Automatic Job Restart enables long-running jobs to automatically recover from intermittent failures, eliminating the need for constant monitoring. This feature tracks job progress using checkpoints while monitoring restart attempts. It automatically flags faulty systems that may have caused failures and restarts from the last saved checkpoint.

Restart Behavior

When Automatic Job Restart is enabled:

  • The system resets the failure count when a run makes progress (i.e., captures a new checkpoint).

  • For multiphase trainer configurations, each trainer config runs sequentially with autorestart. Subsequent configs only run if the previous one succeeds.

Prerequisites

Before using Automatic Job Restart, ensure that Checkpointing is configured. Restarts will commence from the last-saved checkpoint.

Configuration

Add the autorestart parameter to your Trainer config file:

trainer:
  init:
    # Your existing configuration
    autorestart:
      max_num_restarts: 3  # Required: Maximum number of automatic restarts
      min_num_csx: 1       # Optional: Minimum number of CSX systems (defaults to 1)
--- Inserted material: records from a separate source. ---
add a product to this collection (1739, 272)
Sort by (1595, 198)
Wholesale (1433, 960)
When you launch a training or eval job, the run will automatically restart if any recoverable failures are encountered if max_num_restarts is specified in the autorestart config. Learn more about launching jobs here.

Parameters

  • max_num_restarts: The maximum number of automatic restarts allowed without any progress (new checkpoints) before the run is considered failed. This parameter is required.
  • (Optional) min_num_csx: The minimum number of CSX systems with which to perform a restart. Defaults to 1 if not specified. In the event of a faulty system in the cluster, this feature will automatically remove that system from the usable pool and, unless a replacement system is found, restart with the remaining number of systems. This config establishes a lower bound on the number of systems from the usable pool with which to perform a restart.

If a redundant pool is required to ensure that a job has adequate resources in case of a faulty system, learn how to create one here.

Log Files and Monitoring

Restart logs are stored in /model_dir/<timestamped_dir>_restartable/run.log.
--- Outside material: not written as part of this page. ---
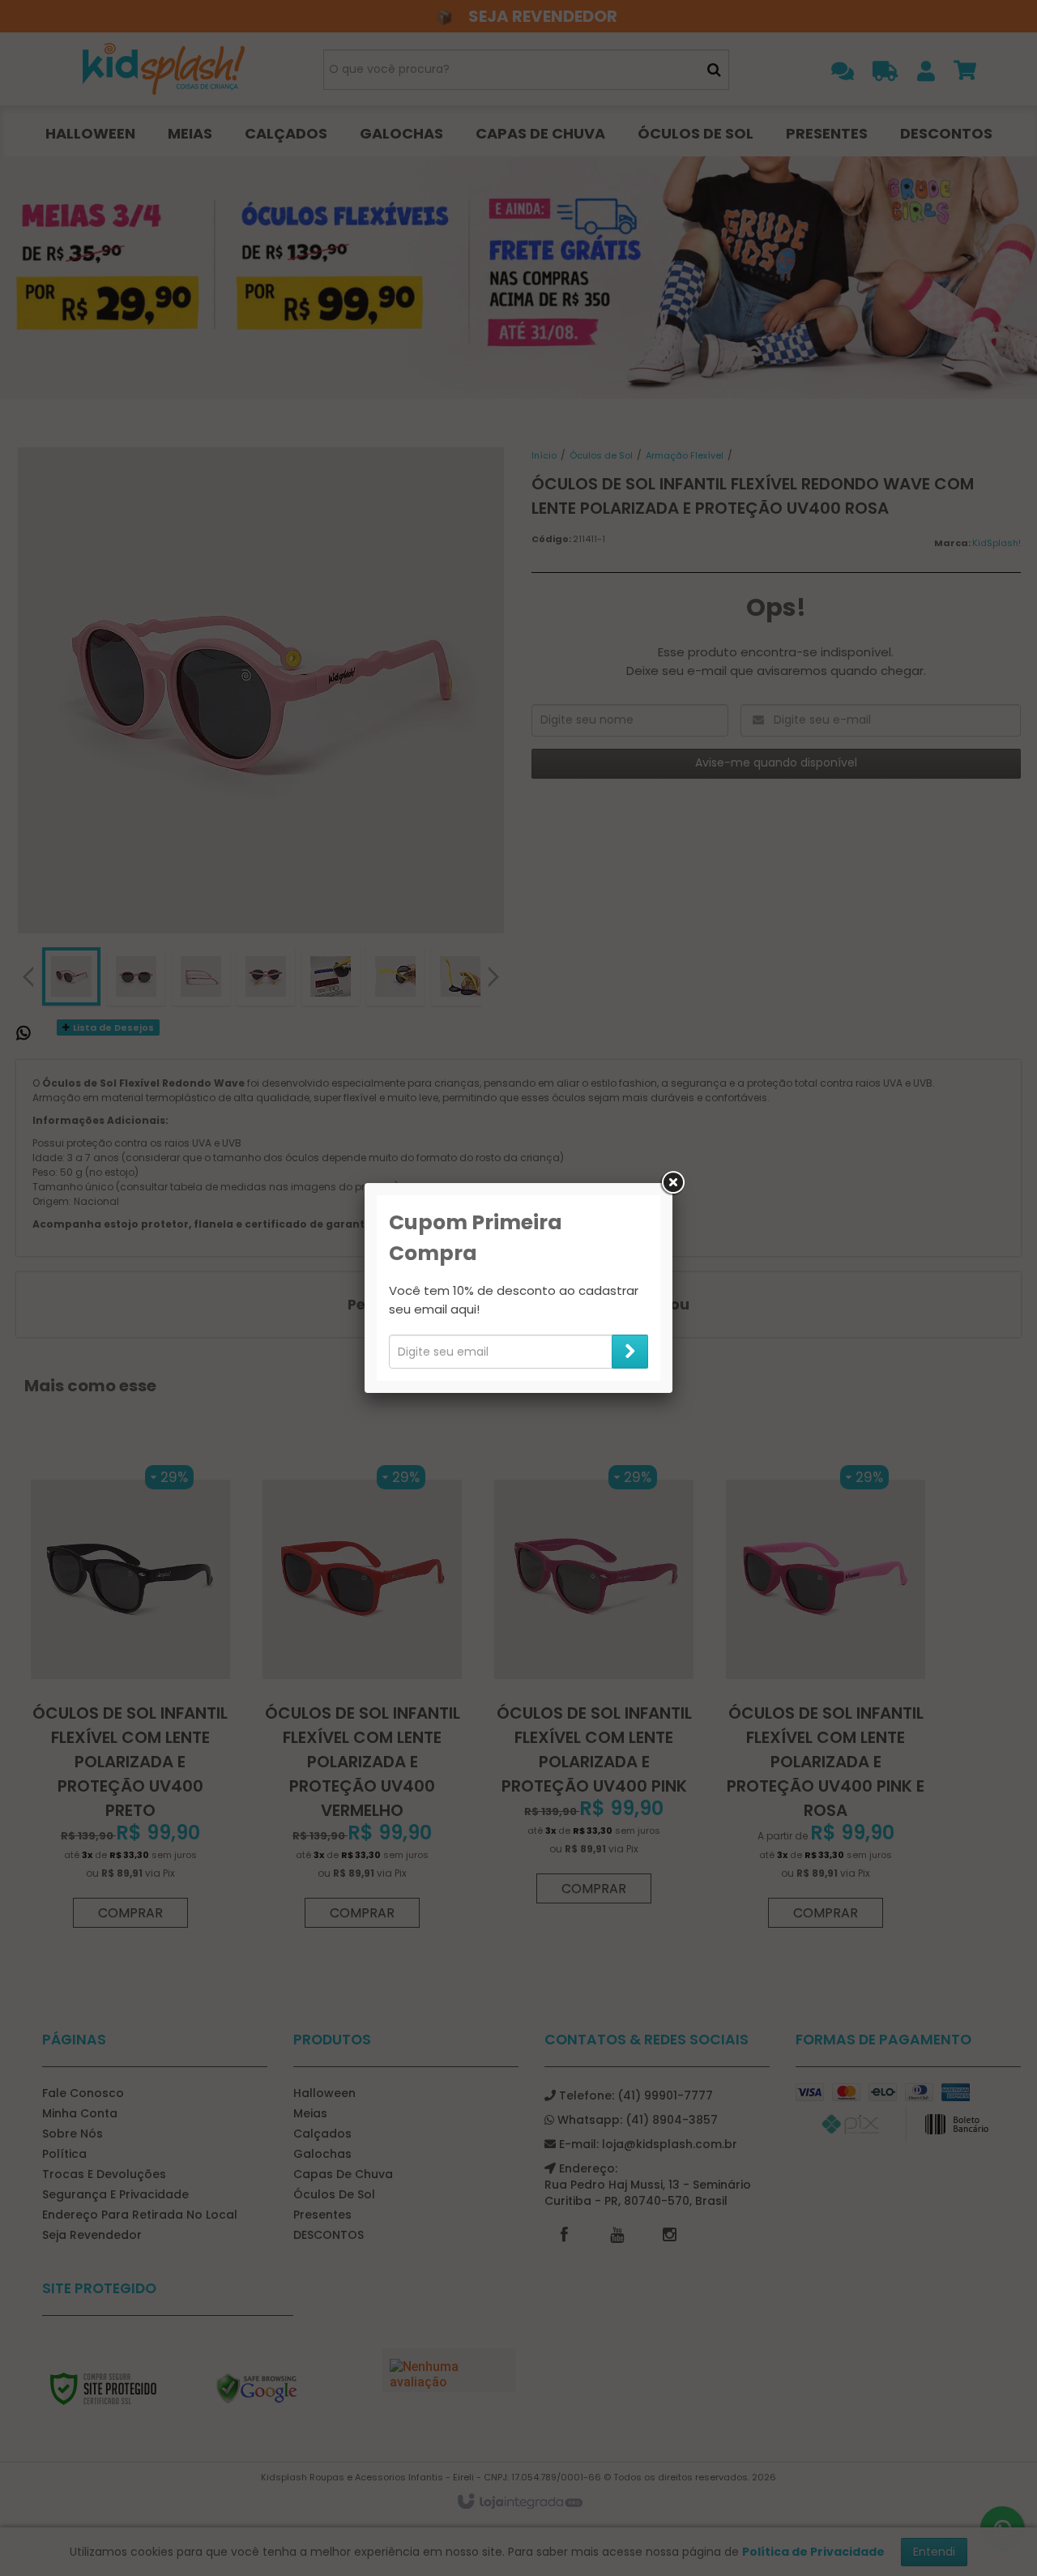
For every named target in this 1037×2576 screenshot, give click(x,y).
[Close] (672, 1183)
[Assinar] (630, 1352)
For multiphase trainer configs, each phase will have a separate timestamped restartable directory.

Limitations

  • Validation runs will only restart from scratch in the event of failures.

  • During training and eval runs, if a failure occurs during validation, restart will resume from the next training loop.
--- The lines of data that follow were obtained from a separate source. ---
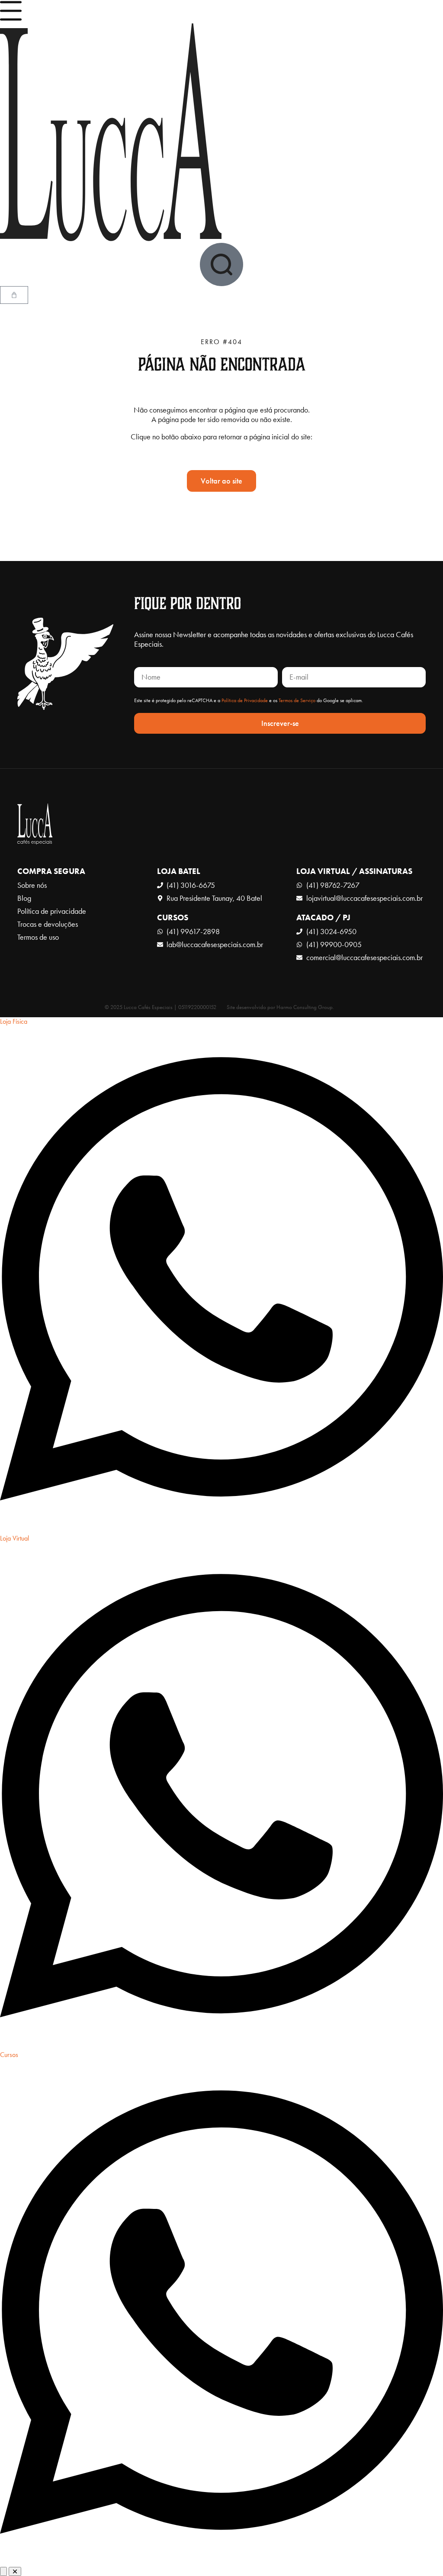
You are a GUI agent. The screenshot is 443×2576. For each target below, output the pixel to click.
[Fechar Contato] (15, 2571)
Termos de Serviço (297, 700)
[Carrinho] (14, 295)
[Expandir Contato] (3, 2571)
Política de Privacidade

  • If a dataloader loads tokens out of bounds of the model’s vocab_size, the system will exhaust max_num_restarts before failing.

  • The system cannot automatically restart runs that are deadlocked at the system level.

Non-Recoverable Failures

The following errors will not trigger automatic restarts, regardless of how many max_num_restarts you’ve specified:

  • Compilation or lowering failures
  • Invalid user configurations
  • Failed assertions in Model Zoo